Pet shelter supports domestic violence victims

When Allie, an anonymous source, was still living with her abuser, her pets, normally a source of comfort and refuge, became a tool used to threaten and punish her.

“(He would) constantly threaten me with (the dogs),” Allie said. “He would say, ‘If you don’t do what you’re supposed to, I’m getting rid of the dogs.’ Or, his famous thing was (to say) I didn’t deserve them or I didn’t act right. When he got rid of my animals before, he told me and other people that I didn’t deserve any pets and that I didn’t take care of them.”

This method of punishment is not uncommon for women living in homes with domestic violence. In a recent study published by the Journal of Interpersonal Violence, professor of human and community development Jennifer Hardesty analyzed the roles that pets play in women’s relationships with their abusers. Nine out of 19 abused women that she interviewed reported that their abuser had used their pets as a control tactic in the relationship. In eight out of those nine cases, this included violent threats, or even physical abuse of the pet. In Allie’s case, her abuser took her dogs away and had them euthanized in order to teach her a lesson.

“I didn’t really have a choice in the matter,” Allie said. “With him taking (the pets), I had no control. I don’t know how the animals are treated. I fear(ed) for him getting rid of them and (for me) not seeing them again.”

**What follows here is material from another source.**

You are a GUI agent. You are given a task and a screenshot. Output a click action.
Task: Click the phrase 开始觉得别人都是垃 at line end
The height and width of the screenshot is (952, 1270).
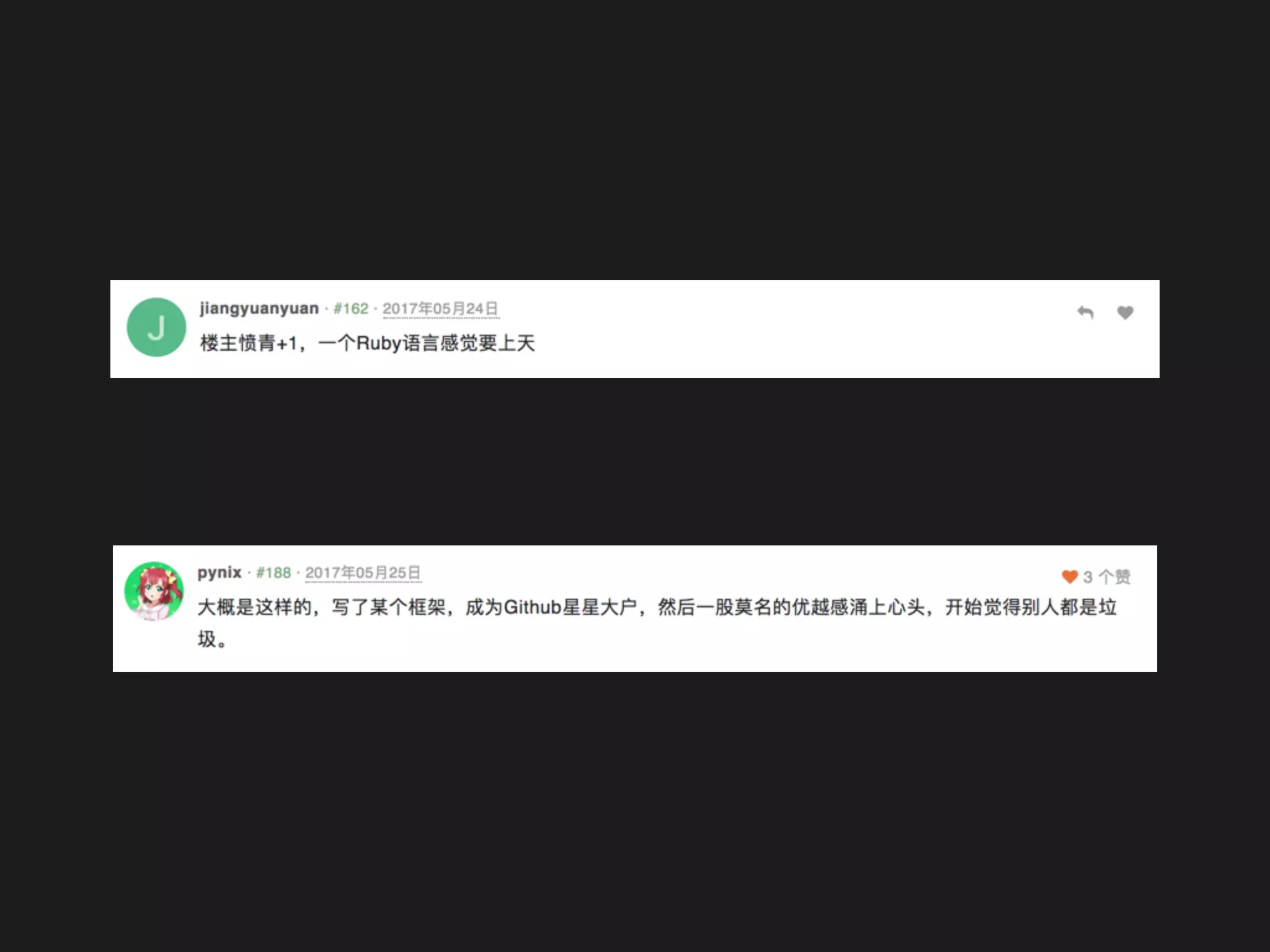coord(1031,607)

The Veterinary Medicine program at the University provides aid to women at local domestic violence shelters by offering a temporary home for their pets while they try to find a stable living situation for themselves, and their children.

A Pet’s Place program, which was founded by veterinary medicine students and faculty in 2001, takes in the pets for 30 days and provides them with full veterinary care, giving them vaccinations and providing any other health services that may be necessary for the pets. Hardesty and her colleagues Marcella Ridgway and Cheryl Weber hope the pet shelter eliminates any hesitation women have about leaving their abusive environment.

“We believed that reluctance to leave behind a beloved pet might prevent or delay the woman leaving, therefore keeping her in a perilous circumstance,” Ridgway said. “The availability of care for the pet would facilitate women seeking safety.”

Lisa Little, a court advocate at Champaign’s Center for Women in Transition, agreed that Pet’s Place enables women to leave their abusive environment.

“In many cases with domestic violence, the most dangerous time for them is when they leave,” Little said. “When the women are no longer there, the abuser may take out their violence on the animal that is still at home. Knowing that their animals are unsafe often keeps victims at home.”

A Pet’s Place allows women to be worried about one less thing while trying to relocate their families, Hardesty said.

“They sometimes felt like they should be worrying about their kids, their own safety and getting housing and they didn’t feel like they should be worrying about their pets,” she said. “They wanted to be given permission to be worried about their pets.”

Hardesty found in her study that finding a safe home for the pets and later reuniting with the pets was also a critical part of women’s emotional recovery process.

“This study will just add to the growing body of literature saying that veterinarians, domestic violence workers, etc. all need to be looking at the needs of pets in these homes, but also to support the emotional bonds that women have to their pets,” Hardesty said. “It can be important for kids too, because if they have lost their home, moved to a different home and have gone through a lot of transitions, having something that is stable and having that reunion with their pet can be really positive.”

The Pet’s Place shelter at the University offers its services to any woman that is staying at local women’s shelters, but in order to preserve confidentiality, the shelter is at an undisclosed location and does not often advertise its services to the broader community. For this reason, Hardesty said, women are most likely to find out about these services when they first contact the shelter or when they visit their local veterinarian.

“It is so challenging to get the word out to people that need the service, and still keep them safe,” Hardesty said.

Local women’s shelters such as the Center for Women in Transition already ask women about their pets as part of their standard protocol, but they will continue to emphasize the emotional bonds between women and their pets in order to help the women rediscover stability in their lives.

“If I had known about (this program) ahead of time, that would have saved my animals through the years (that) I’ve lost because of (my abuser),” Allie said.